Shield for Murder, co-directed by O'Brien and Howard V. Koch, is a great-looking film. It doesn't break any new ground in its noir-ish look, but it does a fine job of giving us that look and wrapping a strong story around it. Barney Nolan is a great character, with the script and O'Brien's performance giving us a vivid portrait of someone who was once a good man, but is now gradually crossing one moral event horizon after another.

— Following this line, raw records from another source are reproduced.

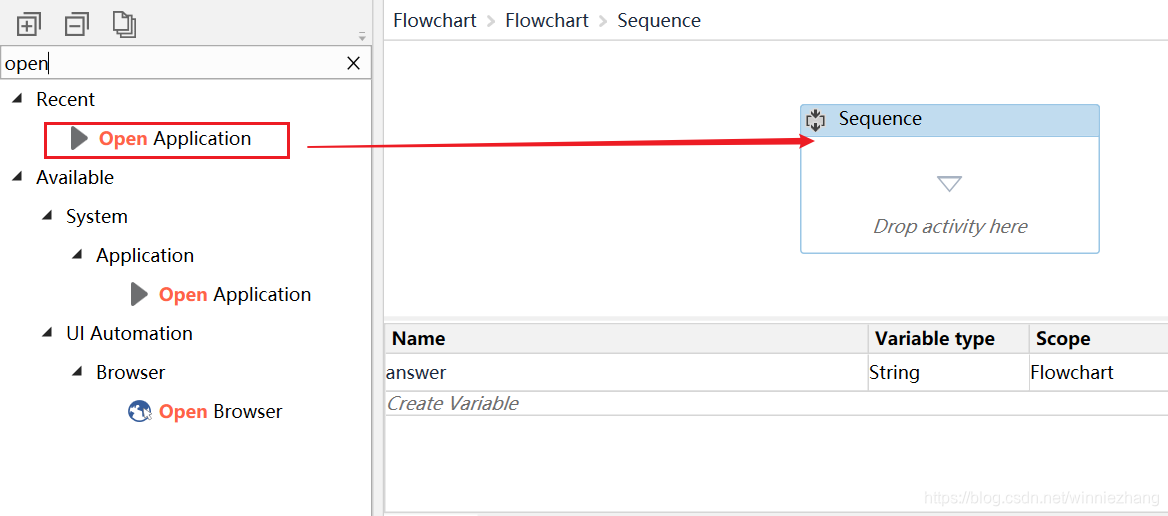Collapse the Recent tree group
The height and width of the screenshot is (516, 1168).
(17, 99)
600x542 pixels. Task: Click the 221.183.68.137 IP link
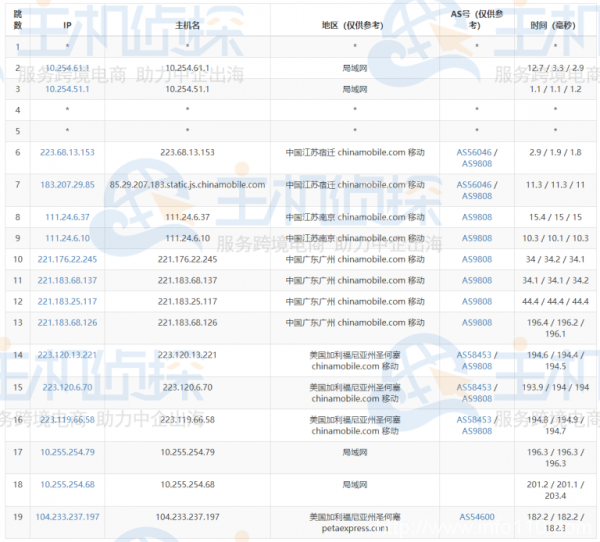67,280
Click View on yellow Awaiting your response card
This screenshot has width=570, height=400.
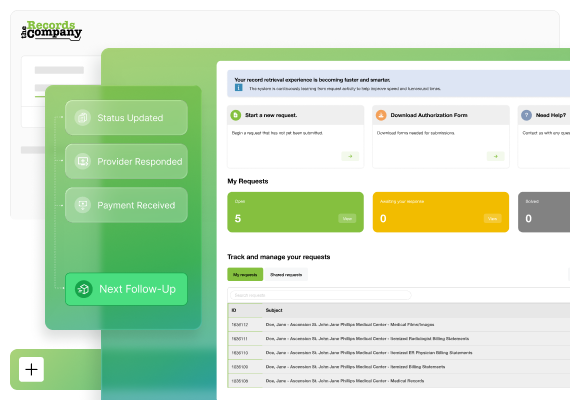pos(493,219)
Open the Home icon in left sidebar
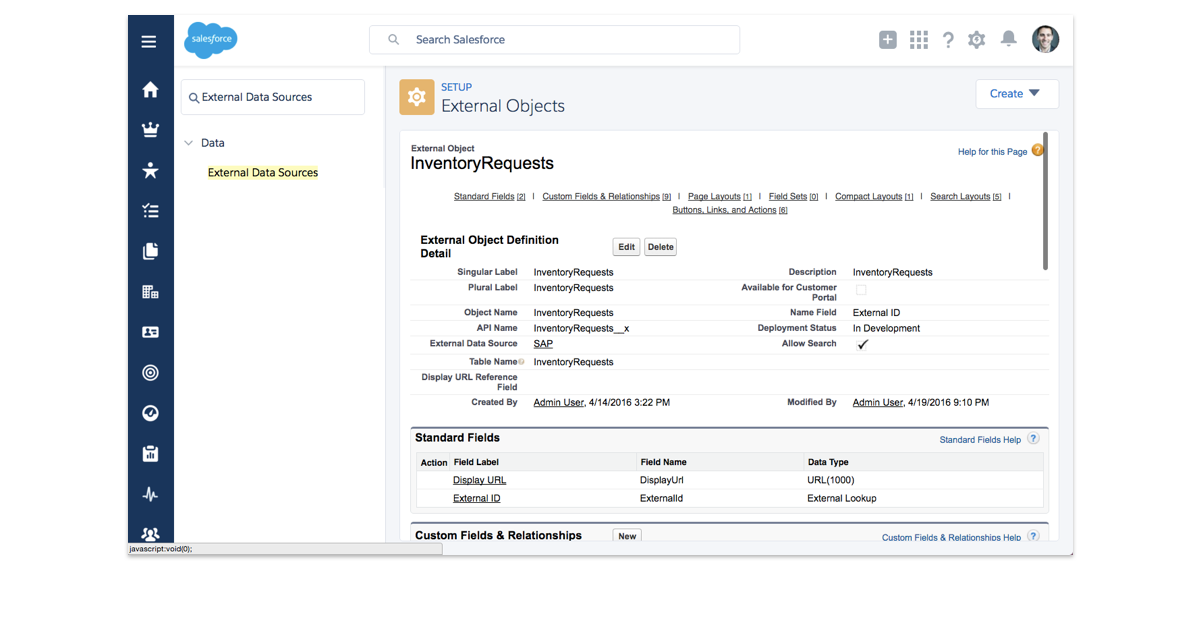1200x640 pixels. click(x=150, y=89)
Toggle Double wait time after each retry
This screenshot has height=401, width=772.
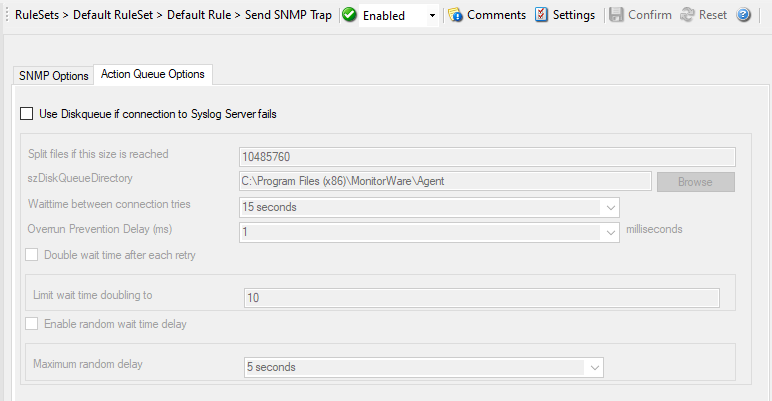[x=33, y=255]
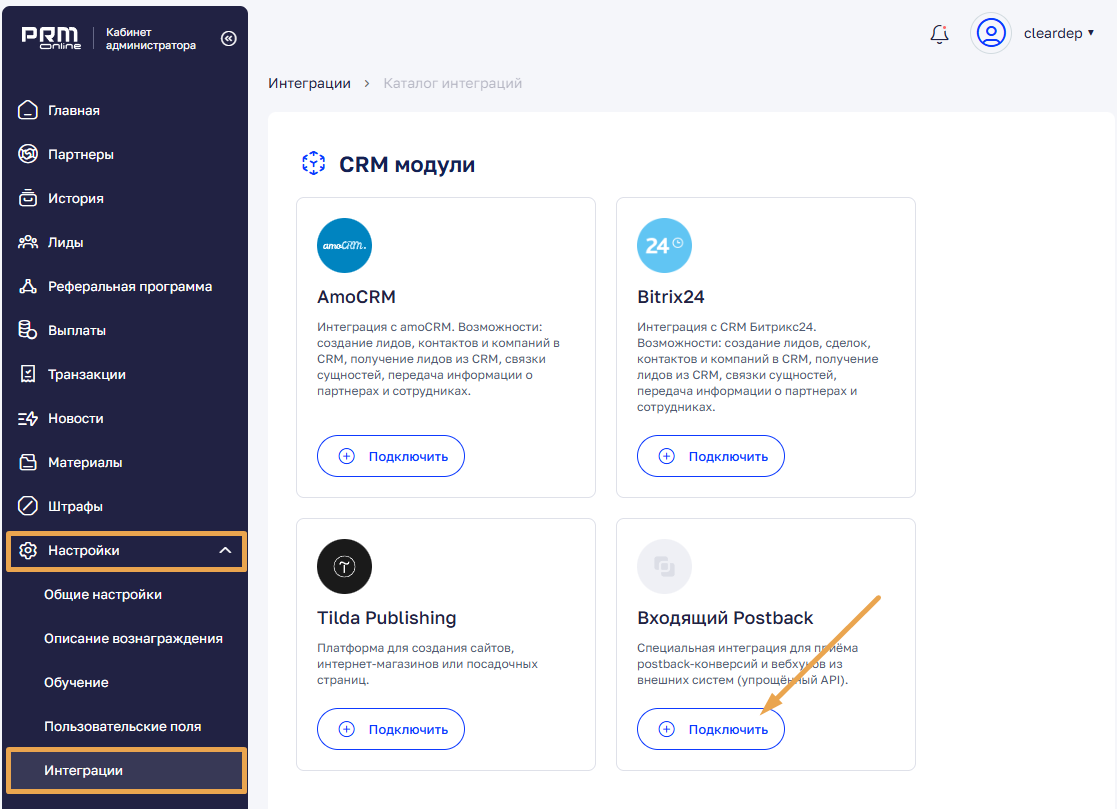The image size is (1117, 809).
Task: Click the notification bell icon
Action: click(939, 34)
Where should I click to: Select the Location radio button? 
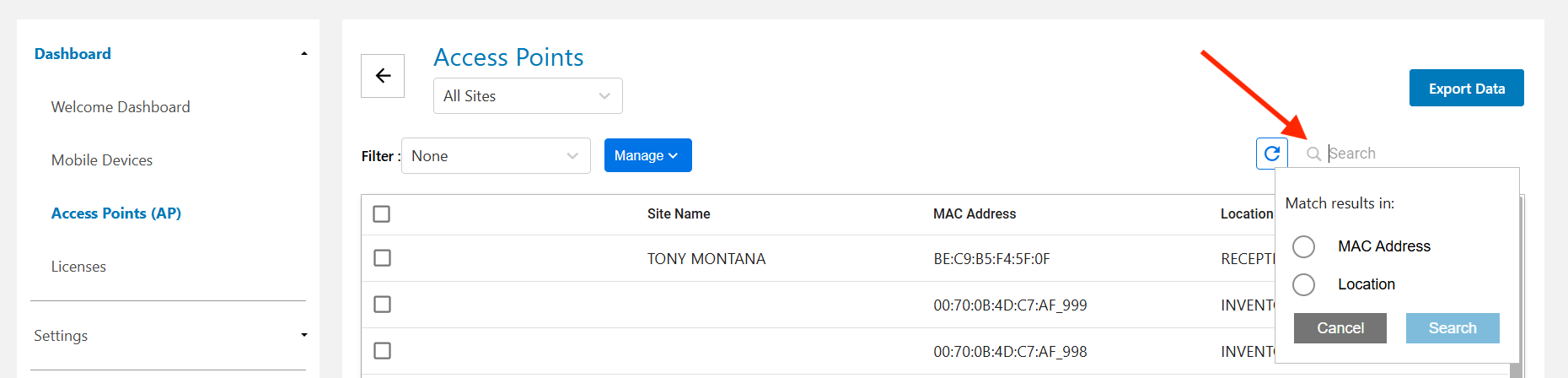coord(1303,284)
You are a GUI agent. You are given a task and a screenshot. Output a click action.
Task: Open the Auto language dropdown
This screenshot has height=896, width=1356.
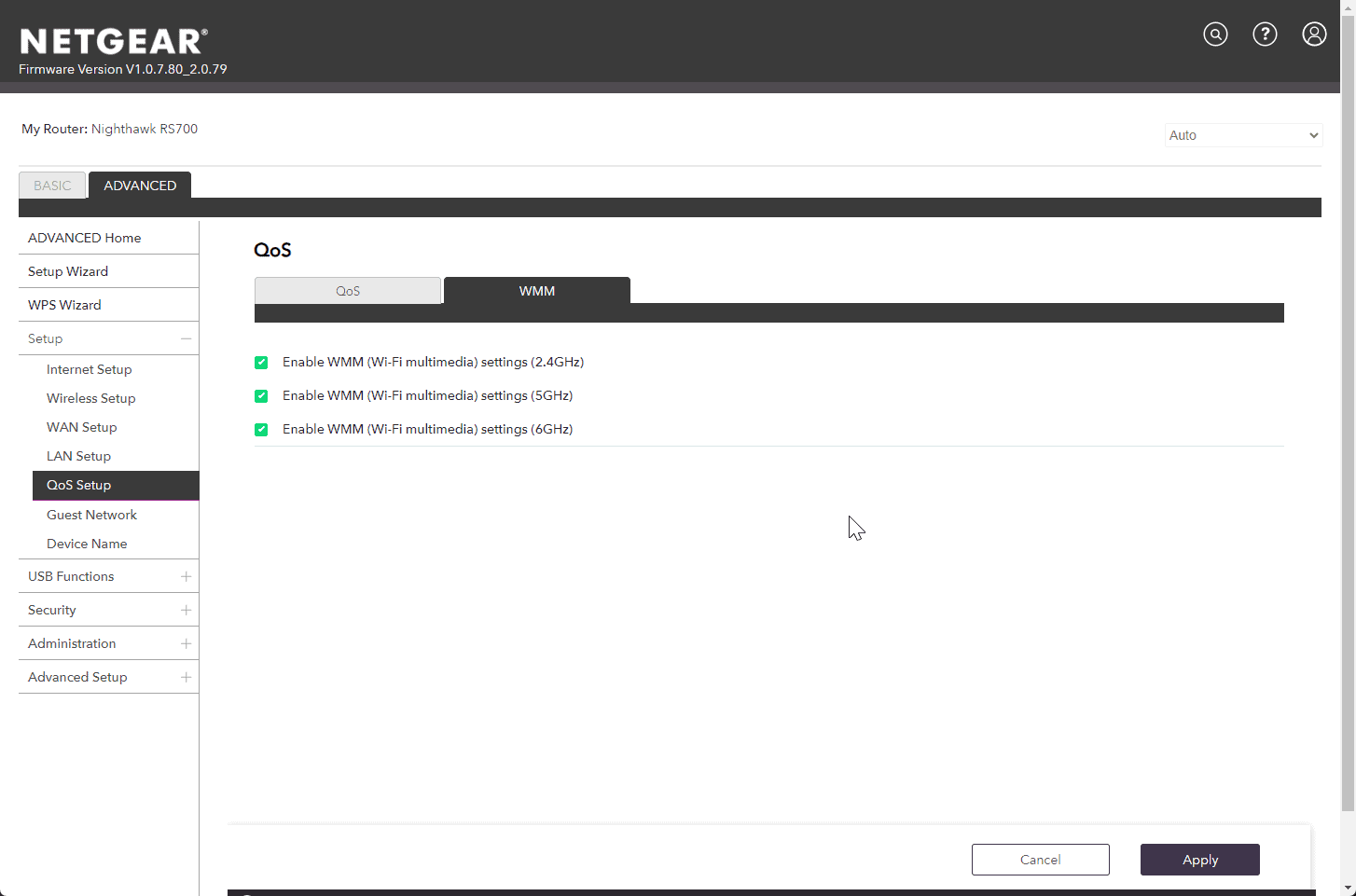coord(1243,135)
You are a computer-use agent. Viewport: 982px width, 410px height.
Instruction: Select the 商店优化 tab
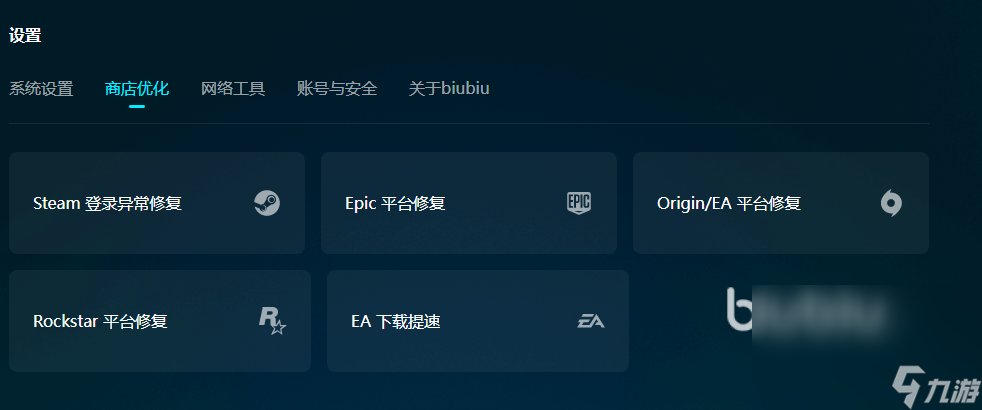point(137,89)
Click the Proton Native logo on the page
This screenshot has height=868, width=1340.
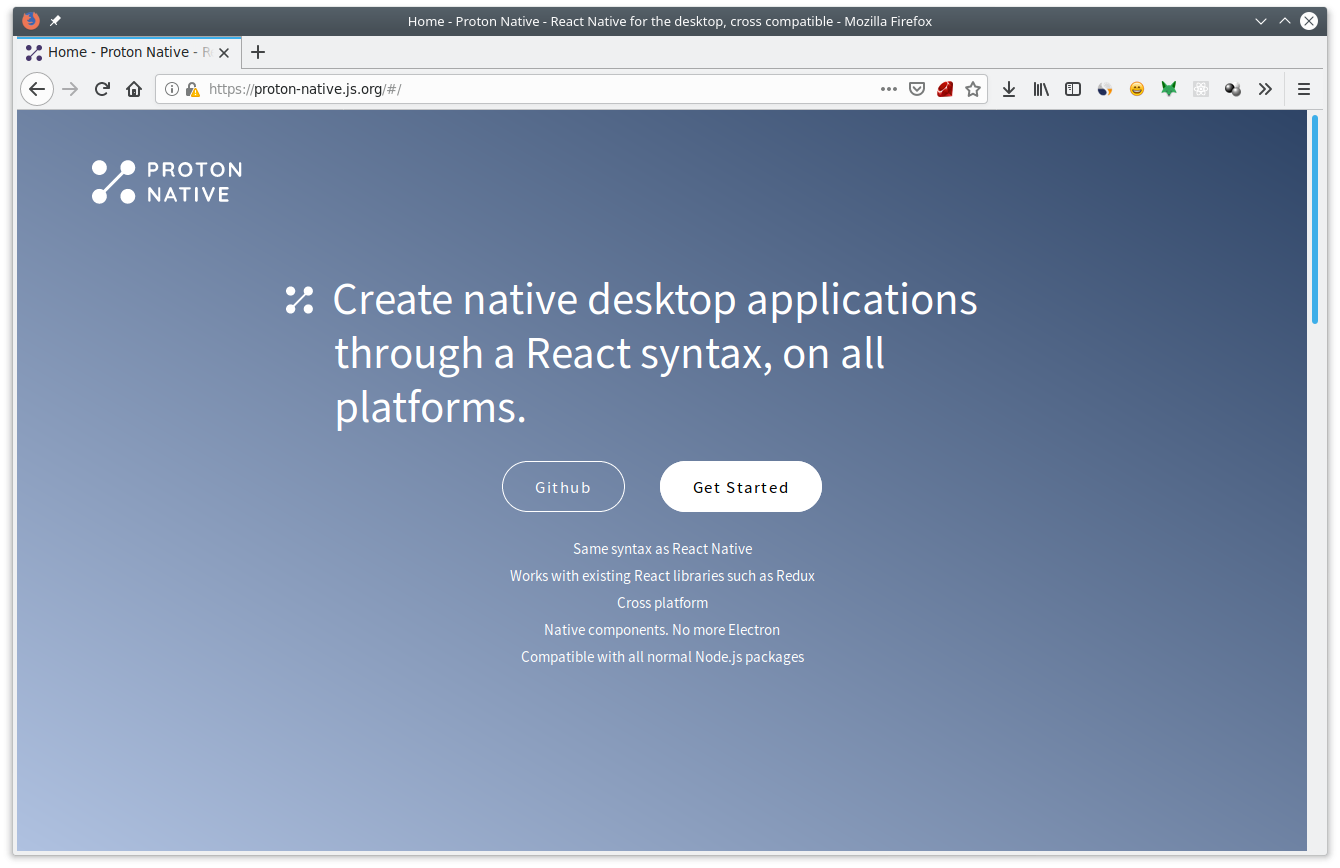pos(166,181)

The rest of the cast is largely first-rate as well. Claude Akins is one of the sleazy private eyes and his shootout against Nolan around a crowded public pool is superb. John Agar as Brewster plays his part well. Agar was nearly always stiff when he had a lead role in a film, but he was generally pretty good in supporting roles such as this one. Marla English, who had a short but respectable career appearing mostly in B-movies, brings a nice sense of tragedy to her role as Nolan's girl, while Carolyn Jones is wonderful in a small role as a bar-fly.